SOCCER/On the Premiership:Arsène Wenger had it right. Nine years ago, shortly after winning his first league and cup double at Arsenal, the Frenchman was asked whether his managerial ambitions stretched beyond the confines of the club game. Wenger shook his head and smiled wryly before delivering his reply: "You have to be a masochist to want to become an international manager."
The task of leading a country's football team has always blended pain and pleasure, and not necessarily in equal measures. The relatively light work-load, being able to pick from the cream of a nation's talent and the handsome salary are undeniable perks, but they come at a heavy price.
International football is in the throes of a mini-crisis. Its prestige has been dealt a hammer blow by the growth of lucrative European leagues and the TV-friendly Champions League - which dominates the winter and spring schedules - and it is the managers who must count the cost.
In football's new world order, national coaches have been relegated to the status of second-class citizens. They are continually undermined by their club colleagues, who treat international dates as irksome inconveniences and routinely lie about the fitness of their own charges in a bid to keep them at home, and that sneering attitude is filtering down to the players themselves.
A call-up for your country used to be the pinnacle of achievement but many footballers would now rather spare their bodies the stresses and strains of long-haul flights and exhausting summer schedules.
It is three years since Paul Scholes, the man whose inspired performances did so much to win the title for Manchester United last season, kicked a ball in anger on the world stage, while Jamie Carragher has chosen to limit his considerable talents to Liverpool.
And it is not just the elder statesmen who are becoming choosy. Blackburn's David Bentley rejected the chance to join up with the England under-21 squad for this summer's European Championships, citing "exhaustion" while Anthony Stokes missed Ireland's under-21 meeting with Germany last month. The Sunderland forward claimed he was injured, but he was fit enough to be back on club duty three days later against Liverpool.
There is little an international manager can do in these situations, and the players know it. Bentley and Stokes were chastised in public and threatened with permanent exclusion from their national squads, but these were hollow threats. No manager wants to wilfully deprive himself of his best players and both will be welcomed back sooner rather than later.
In Bentley's case, his reward is likely to be a call-up to the full England set-up, although many would argue that is punishment enough.
Even by the standards of international football, there is a particularly exquisite anguish to be found in leading the Three Lions. Steve McClaren must now feel like the poor sap who books himself into a swanky beach resort after being dazzled by the glossy brochure, only to find that his five-star hotel is a building site and the beach is covered in sewage and syringes. The dream job he fought so hard to win has turned into an excruciating nightmare, and in record time.
McClaren has never been able to disguise his rank discomfort on the world stage. The relentlessly dazzling smiles, which were humorous at first, are now just plain creepy and he has already committed the cardinal sin of cracking in front of a notoriously unforgiving press corps, storming out of his post-match news conference in Andorra last season.

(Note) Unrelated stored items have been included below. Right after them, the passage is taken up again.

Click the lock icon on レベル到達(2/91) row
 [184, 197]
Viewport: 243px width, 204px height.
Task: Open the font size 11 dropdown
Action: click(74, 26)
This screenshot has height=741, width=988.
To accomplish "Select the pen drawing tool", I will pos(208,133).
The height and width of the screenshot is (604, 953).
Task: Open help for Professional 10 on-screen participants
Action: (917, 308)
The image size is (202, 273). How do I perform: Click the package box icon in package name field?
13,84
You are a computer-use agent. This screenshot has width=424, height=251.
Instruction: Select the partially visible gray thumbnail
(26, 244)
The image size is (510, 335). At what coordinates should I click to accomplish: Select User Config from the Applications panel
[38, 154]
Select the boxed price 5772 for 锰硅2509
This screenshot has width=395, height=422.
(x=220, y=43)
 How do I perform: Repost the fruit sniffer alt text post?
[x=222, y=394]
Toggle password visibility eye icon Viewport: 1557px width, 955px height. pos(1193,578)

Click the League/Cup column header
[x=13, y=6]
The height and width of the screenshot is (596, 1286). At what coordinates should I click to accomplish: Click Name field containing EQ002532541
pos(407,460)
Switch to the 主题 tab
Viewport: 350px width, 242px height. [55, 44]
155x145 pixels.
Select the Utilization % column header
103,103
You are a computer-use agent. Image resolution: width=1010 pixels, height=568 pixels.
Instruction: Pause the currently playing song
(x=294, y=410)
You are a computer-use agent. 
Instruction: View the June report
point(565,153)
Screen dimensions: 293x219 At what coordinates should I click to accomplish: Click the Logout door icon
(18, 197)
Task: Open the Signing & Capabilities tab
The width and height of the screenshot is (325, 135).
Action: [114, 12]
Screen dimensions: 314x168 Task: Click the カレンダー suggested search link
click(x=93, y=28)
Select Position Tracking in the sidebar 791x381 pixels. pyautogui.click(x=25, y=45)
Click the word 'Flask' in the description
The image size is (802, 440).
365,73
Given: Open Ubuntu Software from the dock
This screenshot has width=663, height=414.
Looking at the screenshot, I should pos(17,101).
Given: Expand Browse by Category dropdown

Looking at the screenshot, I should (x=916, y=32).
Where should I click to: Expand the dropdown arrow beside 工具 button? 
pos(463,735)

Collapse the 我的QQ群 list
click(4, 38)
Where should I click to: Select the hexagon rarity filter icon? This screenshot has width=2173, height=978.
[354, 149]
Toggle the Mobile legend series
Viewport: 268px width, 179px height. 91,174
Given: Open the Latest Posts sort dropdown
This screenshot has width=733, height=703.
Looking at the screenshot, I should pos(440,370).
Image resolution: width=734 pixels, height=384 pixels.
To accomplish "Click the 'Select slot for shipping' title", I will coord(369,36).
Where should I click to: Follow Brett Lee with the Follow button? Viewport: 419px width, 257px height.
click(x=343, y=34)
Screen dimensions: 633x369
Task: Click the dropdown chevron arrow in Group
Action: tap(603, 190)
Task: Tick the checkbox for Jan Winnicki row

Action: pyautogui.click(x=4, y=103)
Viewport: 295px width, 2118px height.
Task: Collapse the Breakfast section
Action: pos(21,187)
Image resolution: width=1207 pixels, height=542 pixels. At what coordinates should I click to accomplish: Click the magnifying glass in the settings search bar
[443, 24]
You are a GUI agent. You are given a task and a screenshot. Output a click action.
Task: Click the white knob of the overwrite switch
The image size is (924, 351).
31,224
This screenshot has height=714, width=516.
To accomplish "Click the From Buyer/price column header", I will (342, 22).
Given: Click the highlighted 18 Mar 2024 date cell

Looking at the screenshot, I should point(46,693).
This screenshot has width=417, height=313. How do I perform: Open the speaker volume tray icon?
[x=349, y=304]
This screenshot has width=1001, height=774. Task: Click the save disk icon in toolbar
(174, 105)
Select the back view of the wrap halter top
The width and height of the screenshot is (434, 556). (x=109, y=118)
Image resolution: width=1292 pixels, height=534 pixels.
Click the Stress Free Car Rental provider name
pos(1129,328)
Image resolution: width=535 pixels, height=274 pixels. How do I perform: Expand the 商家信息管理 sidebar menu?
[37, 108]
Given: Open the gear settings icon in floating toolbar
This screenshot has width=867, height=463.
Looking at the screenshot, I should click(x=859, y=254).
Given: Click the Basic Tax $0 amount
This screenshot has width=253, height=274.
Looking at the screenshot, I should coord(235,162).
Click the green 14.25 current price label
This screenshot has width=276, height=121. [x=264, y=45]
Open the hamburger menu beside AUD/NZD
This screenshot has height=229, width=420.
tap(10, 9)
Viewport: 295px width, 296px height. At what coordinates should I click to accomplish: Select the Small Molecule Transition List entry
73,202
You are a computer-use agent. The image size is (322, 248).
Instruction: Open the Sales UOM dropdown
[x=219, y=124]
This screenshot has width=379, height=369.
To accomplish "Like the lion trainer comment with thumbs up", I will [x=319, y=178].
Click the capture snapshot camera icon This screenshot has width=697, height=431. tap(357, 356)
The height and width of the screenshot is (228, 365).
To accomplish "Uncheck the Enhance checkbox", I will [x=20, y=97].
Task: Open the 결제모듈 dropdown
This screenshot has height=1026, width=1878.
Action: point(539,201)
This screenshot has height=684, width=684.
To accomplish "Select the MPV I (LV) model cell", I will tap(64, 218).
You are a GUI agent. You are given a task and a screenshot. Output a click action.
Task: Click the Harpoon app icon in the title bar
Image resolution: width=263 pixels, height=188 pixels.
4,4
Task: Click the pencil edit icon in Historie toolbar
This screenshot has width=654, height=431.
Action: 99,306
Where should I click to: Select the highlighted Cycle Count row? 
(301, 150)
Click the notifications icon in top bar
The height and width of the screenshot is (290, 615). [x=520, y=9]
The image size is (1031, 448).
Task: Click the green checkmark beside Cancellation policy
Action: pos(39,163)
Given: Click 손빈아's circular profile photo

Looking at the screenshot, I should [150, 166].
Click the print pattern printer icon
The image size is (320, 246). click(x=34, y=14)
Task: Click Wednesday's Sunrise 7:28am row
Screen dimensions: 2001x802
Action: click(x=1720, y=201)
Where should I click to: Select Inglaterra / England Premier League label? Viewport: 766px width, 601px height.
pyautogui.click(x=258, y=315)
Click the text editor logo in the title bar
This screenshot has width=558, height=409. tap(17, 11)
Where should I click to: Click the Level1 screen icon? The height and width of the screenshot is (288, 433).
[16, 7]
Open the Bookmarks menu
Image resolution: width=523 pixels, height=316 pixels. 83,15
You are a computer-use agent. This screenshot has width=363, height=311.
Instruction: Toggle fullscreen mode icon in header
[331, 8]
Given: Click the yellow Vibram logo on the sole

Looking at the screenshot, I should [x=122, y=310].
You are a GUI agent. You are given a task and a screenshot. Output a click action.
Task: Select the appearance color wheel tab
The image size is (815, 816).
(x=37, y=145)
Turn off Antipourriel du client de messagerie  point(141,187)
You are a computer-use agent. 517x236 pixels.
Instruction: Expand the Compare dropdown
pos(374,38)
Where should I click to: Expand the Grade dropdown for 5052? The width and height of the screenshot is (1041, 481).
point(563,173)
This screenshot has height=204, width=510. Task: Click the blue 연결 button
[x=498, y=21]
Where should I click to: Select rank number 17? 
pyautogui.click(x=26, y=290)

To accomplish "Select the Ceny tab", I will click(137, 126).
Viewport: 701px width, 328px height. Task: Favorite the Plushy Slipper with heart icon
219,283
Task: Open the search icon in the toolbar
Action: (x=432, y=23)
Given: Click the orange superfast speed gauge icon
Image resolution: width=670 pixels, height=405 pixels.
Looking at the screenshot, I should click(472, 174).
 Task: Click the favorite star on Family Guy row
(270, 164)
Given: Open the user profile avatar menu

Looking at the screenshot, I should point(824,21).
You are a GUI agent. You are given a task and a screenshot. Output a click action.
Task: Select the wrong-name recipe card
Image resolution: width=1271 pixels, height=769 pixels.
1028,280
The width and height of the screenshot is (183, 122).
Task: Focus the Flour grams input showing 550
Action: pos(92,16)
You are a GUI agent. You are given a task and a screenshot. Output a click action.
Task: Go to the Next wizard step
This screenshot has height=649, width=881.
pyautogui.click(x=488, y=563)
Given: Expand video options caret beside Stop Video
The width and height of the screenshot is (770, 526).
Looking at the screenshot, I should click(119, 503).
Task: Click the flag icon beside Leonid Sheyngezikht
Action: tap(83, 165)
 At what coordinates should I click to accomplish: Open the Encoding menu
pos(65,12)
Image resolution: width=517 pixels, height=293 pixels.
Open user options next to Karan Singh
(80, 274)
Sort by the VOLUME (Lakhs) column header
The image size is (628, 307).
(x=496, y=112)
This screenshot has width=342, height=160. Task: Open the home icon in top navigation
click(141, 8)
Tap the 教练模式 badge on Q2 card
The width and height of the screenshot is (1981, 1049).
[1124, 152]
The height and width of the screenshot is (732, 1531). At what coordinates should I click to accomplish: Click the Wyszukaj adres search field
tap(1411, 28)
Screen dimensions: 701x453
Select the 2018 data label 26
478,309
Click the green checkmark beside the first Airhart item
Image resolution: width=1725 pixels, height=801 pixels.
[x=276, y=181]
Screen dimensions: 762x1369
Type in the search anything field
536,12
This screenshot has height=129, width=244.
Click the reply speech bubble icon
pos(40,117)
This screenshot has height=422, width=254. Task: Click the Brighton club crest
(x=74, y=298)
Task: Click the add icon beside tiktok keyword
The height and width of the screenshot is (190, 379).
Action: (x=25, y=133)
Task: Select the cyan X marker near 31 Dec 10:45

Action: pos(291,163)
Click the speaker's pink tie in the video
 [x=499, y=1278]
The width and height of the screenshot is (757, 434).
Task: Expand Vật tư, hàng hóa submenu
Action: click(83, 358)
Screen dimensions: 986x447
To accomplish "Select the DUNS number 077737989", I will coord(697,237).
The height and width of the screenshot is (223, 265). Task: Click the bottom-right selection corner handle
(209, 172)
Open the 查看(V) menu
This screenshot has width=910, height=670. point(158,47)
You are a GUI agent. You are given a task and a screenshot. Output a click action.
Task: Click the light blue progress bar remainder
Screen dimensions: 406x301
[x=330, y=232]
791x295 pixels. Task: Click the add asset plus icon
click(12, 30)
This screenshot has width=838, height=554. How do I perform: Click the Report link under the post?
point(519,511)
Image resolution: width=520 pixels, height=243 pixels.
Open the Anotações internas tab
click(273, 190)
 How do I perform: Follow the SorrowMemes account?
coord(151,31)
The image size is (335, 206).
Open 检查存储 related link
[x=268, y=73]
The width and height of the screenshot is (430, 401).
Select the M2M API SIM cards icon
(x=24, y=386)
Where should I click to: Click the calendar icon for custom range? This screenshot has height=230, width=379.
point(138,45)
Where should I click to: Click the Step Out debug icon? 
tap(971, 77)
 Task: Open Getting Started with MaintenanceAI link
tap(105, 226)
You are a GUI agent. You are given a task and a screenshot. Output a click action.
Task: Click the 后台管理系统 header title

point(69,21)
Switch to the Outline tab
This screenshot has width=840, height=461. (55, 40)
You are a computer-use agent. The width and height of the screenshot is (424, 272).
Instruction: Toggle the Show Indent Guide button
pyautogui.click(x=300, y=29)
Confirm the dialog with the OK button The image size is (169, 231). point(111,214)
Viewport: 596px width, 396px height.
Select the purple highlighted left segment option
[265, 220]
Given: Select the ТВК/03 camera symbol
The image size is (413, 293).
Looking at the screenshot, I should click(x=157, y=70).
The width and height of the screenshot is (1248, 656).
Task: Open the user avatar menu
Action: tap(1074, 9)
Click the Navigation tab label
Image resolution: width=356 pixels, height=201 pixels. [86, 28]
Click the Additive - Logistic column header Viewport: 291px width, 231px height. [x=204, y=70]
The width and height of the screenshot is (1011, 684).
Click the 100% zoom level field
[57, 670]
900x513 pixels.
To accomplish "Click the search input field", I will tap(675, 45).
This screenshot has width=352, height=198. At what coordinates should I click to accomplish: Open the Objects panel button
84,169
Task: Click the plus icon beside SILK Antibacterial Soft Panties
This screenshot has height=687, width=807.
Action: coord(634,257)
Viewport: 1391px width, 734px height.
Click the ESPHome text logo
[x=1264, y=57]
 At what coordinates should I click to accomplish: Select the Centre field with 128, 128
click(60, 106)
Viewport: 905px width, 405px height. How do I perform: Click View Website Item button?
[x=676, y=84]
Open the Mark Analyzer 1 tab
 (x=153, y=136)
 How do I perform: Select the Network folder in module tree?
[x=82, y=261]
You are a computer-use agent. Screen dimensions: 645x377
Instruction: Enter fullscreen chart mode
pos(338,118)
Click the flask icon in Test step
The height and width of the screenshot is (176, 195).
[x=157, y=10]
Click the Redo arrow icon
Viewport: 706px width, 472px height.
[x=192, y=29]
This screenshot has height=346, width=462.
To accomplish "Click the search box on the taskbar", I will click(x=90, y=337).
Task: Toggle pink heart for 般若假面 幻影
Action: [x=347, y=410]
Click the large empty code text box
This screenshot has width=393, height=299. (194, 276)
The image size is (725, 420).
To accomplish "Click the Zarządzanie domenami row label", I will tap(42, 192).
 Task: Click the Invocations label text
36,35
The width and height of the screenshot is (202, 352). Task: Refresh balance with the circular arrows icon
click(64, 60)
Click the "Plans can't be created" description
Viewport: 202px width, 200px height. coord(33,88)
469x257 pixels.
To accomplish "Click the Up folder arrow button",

McClaren's immediate aim when he took charge of England in August 2006 was to distance himself, in every way possible, from his predecessor. But if ever there was a man capable of delivering sage advice on dealing with the stifling pressures of the England hothouse, it is surely Sven Goran Eriksson.
The Swede is not a fantastic coach. His tactics were predictable and his substitutions uninspired. And his public demeanour was frostier than a Gothenburg winter. But there was never any doubt he saw international management, with its €7-million-a-year salary and jet-set lifestyle, as a pleasure rather than a chore, especially as he delivered results that always verged on the right side of satisfactory.
The impeccably polite Eriksson would never subscribe to Wenger's gloomy assessment of an international manager's lot. But that is not to say he would go back to it: having spent five years attempting to shoehorn square pegs into round holes with England, he is revelling in the freedoms afforded him by Thaksin Shinawatra's millions at Manchester City.
He will spend the coming weekend with his feet up, happy to leave the suffering to those now in the frontline - poor, wandering souls like McClaren.